Set down every record below exactly as it stands, leaving out the pictures.

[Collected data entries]
··········
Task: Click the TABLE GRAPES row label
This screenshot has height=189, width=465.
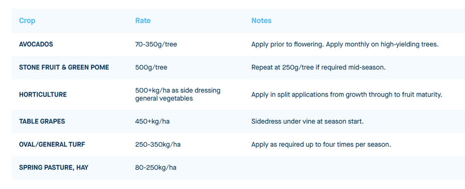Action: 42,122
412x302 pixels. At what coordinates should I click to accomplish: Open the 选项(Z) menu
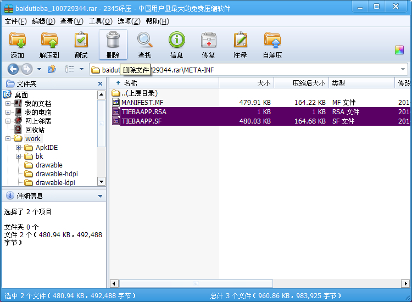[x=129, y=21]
··········
▶ RESPONSE FOR THIS EXERCISE:
Task: Click the TABLE GRAPES row label
This screenshot has height=189, width=465.
Action: 42,122
412x302 pixels. At what coordinates should I click to accomplish: Open the 选项(Z) menu
[x=129, y=21]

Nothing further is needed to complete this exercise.